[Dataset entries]
◆ ◆ ◆ ◆ ◆ ◆ ◆

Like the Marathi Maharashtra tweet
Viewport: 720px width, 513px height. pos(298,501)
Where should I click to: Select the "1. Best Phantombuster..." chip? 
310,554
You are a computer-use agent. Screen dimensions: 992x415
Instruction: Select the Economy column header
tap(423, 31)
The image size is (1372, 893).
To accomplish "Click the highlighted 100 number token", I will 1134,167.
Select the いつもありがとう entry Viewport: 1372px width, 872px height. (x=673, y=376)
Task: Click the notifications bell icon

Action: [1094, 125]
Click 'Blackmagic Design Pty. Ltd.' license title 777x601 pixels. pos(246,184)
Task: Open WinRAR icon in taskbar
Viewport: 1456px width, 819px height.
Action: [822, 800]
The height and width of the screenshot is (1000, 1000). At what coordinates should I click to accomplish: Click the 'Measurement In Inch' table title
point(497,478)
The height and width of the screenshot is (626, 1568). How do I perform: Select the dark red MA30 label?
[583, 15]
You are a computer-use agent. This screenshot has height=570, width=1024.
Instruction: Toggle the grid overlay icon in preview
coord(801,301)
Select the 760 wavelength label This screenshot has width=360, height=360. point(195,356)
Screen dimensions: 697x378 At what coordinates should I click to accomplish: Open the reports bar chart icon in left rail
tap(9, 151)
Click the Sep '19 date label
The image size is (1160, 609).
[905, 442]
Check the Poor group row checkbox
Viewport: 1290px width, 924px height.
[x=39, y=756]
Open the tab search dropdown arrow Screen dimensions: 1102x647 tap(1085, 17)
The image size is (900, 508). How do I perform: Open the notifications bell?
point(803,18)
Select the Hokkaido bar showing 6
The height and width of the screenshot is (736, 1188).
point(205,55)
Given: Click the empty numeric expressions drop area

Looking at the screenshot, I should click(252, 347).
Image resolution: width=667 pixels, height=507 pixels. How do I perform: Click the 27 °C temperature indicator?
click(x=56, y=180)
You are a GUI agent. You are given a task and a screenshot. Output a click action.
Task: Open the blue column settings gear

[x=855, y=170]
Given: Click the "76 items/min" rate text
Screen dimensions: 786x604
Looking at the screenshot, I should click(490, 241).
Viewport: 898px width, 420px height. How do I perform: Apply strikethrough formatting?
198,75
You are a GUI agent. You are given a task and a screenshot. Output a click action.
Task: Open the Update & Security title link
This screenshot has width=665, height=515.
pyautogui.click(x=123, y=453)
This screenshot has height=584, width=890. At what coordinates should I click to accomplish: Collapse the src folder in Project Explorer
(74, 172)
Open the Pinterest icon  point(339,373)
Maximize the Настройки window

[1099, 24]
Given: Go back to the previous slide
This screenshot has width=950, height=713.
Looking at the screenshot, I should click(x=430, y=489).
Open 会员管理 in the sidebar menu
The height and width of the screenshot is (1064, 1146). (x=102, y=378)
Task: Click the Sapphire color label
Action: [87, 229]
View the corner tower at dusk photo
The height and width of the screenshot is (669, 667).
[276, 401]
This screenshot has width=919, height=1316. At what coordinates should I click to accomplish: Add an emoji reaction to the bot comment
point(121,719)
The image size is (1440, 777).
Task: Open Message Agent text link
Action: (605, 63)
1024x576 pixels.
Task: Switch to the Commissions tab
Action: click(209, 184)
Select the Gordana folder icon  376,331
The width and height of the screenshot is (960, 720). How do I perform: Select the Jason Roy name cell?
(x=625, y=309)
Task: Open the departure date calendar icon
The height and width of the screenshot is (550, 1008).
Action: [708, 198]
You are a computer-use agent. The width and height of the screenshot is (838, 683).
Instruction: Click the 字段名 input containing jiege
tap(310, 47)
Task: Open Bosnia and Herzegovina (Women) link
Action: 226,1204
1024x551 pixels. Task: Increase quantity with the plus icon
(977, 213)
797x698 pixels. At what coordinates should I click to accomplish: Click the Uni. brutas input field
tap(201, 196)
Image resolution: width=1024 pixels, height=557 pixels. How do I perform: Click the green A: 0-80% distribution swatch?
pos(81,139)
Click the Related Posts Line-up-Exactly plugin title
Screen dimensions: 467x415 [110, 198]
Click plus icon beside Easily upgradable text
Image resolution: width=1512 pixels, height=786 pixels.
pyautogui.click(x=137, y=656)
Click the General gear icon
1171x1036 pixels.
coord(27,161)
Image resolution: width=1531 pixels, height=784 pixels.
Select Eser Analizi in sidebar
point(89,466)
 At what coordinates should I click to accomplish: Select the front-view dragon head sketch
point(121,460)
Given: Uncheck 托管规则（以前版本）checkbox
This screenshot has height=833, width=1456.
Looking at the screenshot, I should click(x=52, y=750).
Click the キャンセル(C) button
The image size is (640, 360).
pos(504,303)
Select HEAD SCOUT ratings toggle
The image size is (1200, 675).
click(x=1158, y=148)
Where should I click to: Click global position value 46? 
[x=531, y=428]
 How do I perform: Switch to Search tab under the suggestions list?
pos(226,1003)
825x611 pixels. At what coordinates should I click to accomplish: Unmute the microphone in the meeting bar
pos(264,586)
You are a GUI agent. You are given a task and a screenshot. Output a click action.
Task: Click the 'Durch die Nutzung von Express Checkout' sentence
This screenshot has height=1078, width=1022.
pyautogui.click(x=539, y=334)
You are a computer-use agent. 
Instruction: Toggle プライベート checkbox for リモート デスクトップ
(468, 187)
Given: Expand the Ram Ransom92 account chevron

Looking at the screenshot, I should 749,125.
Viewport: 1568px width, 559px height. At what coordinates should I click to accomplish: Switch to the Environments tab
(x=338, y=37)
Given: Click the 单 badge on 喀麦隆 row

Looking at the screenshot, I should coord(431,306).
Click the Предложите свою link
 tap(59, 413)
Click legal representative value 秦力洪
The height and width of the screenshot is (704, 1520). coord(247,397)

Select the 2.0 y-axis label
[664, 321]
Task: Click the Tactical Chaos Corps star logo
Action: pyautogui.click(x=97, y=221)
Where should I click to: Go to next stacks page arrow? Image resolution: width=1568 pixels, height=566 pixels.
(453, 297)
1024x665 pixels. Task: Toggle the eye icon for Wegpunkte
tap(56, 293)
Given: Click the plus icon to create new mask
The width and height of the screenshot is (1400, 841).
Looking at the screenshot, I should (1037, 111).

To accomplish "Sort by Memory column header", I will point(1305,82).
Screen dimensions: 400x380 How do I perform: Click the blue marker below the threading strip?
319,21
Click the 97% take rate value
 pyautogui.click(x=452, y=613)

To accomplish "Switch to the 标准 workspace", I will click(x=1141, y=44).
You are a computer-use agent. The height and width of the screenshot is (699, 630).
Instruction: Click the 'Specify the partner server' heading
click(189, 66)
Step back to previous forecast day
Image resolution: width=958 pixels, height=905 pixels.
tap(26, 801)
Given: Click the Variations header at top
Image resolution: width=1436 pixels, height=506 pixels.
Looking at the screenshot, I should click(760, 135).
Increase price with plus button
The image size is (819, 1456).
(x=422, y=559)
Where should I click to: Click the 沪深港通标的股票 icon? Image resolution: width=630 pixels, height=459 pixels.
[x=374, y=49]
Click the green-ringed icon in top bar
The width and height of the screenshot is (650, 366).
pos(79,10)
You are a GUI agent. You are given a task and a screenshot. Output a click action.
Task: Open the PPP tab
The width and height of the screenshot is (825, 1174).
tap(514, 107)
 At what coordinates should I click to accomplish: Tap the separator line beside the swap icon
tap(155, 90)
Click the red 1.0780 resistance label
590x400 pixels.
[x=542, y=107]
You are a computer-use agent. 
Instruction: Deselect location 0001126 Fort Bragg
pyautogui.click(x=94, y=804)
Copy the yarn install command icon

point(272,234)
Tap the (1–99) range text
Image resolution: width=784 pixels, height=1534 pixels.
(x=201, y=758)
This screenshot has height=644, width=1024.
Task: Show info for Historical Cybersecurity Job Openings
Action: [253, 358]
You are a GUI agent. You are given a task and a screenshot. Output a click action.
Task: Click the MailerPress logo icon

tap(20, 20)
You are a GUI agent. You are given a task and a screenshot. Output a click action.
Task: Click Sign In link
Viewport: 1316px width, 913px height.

◆ ◆ ◆ ◆ ◆ ◆ ◆

| Task to complete |
The answer to this exercise is one number: how many lines of the records above contain the string "computer".

| Task answer |
6